Laboreal vol.15 no.2 Porto dic. 2019

 

TEXTOS HISTÓRICOS

 

Adaptação da Máquina ao Homem

Adaptación de la máquina al hombre

 

Jacques Leplat

 

Texto original : Leplat, J. (1953). Adaptation de la machine à l'homme. Bulletin du Centre d'études et recherches psychotechniques, 2(1), pp. 35-39.

 

Tradução de João Viana Jorge

 

 


A psicologia industrial americana viu, nestes últimos anos, o desenvolvimento de todo um corpo de pesquisas geralmente agrupadas sob o nome de «Human Engineering». Não é evidentemente intenção nossa julgar aqui o que será, para a América, o significado económico e social desses esforços; a nossa finalidade é fornecer uma visão de conjunto dos trabalhos que suscitou e de mostrar o interesse que estes apresentam para nós.

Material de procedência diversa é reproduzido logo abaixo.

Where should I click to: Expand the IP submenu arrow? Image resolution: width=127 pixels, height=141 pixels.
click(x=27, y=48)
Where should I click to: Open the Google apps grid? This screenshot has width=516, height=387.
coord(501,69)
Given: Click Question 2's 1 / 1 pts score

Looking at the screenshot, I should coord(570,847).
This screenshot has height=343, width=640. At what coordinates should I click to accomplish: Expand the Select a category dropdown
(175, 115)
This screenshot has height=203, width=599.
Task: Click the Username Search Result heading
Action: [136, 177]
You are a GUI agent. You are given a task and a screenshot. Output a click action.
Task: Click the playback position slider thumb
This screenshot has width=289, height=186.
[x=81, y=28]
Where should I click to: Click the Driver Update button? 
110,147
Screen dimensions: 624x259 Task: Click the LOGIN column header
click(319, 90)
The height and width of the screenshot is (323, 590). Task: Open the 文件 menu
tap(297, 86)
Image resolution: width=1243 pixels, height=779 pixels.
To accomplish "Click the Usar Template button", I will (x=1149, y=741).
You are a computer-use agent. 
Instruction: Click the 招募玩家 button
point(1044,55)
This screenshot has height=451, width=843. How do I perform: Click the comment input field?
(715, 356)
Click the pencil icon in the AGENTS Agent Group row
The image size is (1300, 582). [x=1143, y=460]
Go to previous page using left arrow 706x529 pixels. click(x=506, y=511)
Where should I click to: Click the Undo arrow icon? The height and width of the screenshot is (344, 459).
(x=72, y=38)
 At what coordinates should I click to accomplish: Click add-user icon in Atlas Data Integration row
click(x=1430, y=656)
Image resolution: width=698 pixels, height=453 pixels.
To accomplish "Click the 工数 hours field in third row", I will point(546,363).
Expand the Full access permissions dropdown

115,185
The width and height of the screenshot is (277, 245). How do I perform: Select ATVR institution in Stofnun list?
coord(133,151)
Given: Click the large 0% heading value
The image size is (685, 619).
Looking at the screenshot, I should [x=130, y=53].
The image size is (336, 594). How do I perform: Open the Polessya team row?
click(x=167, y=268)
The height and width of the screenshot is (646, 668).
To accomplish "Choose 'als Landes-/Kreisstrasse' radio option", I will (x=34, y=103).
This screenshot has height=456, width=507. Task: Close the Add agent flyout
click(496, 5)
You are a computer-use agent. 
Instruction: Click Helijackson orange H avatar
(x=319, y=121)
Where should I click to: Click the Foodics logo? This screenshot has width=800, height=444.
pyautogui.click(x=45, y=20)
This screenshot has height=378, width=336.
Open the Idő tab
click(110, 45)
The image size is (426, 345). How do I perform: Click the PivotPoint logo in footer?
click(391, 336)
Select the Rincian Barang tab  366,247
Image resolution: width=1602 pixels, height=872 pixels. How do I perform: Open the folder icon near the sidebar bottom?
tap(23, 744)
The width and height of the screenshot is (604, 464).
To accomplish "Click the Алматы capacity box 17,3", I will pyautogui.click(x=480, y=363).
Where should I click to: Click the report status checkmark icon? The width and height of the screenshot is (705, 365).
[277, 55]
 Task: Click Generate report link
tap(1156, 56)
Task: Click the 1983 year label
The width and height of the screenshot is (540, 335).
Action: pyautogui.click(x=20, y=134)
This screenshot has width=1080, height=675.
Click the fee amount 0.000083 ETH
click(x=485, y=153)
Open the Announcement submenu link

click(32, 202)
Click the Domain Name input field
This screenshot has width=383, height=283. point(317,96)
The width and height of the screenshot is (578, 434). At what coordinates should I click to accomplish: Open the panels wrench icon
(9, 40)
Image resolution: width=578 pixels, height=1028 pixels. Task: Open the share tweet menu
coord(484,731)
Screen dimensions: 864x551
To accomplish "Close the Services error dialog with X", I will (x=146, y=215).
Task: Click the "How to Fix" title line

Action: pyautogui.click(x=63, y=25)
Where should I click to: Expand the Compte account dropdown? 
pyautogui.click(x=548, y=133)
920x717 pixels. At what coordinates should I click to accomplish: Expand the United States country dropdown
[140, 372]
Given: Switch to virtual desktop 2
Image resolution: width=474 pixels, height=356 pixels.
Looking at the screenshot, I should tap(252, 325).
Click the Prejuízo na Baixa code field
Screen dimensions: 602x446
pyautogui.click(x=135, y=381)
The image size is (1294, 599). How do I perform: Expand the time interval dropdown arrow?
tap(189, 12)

Em primeiro lugar é necessário definir esta nova e complexa disciplina. A tradução de «Human Engineering» é difícil. Traduzindo os sinónimos americanos obter-se-ia «biomecânica, psicofísica aplicada, psicotecnologia, psicologia da mecanização». Foi frequentemente proposto em França «Adaptação da máquina ao homem». Esta expressão, se não é plenamente satisfatória tem pelo menos a vantagem de ser simples, o que nos fez adoptá-la. Se se tivesse pretendido dar um título a esse novo ramo da psicologia que desseconta, simultaneamente do seu método e do seu objeto, teria sido necessário escolher «psicologia experimental aplicada» (Chapanis 1-2) precisando «às relações do homem e da máquina». Mas, melhor que uma definição, a análise das origens da «Human Engineering» permite-nos apreender os seus princípios e domínio. Situa-se na confluência de três ordens de pesquisas (1): o estudo dos tempos e movimentos, a seleção e a psicologia experimental.

Os engenheiros de tempos e movimentos foram os primeiros a debruçar-se de um modo algo sistemática sobre as relações do homem e da máquina. Os estudos de movimentos, por exemplo, dos quais os Gilbreth foram os iniciadores são consagrados à análise dos gestos e à descoberta dos mais económicos. Na medida em que estes estudos conduziram à reorganização das máquinas, das ferramentas, dos locais e das condições de trabalho, pode dizer-se que eles se enquadravam já na «Adaptação da máquina ao homem».

A seleção constitui uma outra abordagem dos problemas profissionais. Parte daquela constatação de que os homens não eram igualmente bem sucedidos em todas as tarefas. Deve ser possível encontrar, para cada uma delas, os sujeitos mais capazes de as levar a cabo: conhecendo o homem e o trabalho tenta-se pois, o seu melhor «emparelhamento». A perspetiva na qual se coloca o «Human Engineering» é totalmente diferente. O que lhe interessa não é a escolha de um indivíduo para um dado trabalho, mas a organização desse trabalho de tal modo que o maior número possível de indivíduos seja capaz de o executar. Esta distinção é importante para bem compreender o «Human Engineering». Mas ainda que visando outras finalidades a seleção tinha, contudo, preparado a via para a nova disciplina na medida em que tinha suscitado estudos de postos de trabalho e de tarefas.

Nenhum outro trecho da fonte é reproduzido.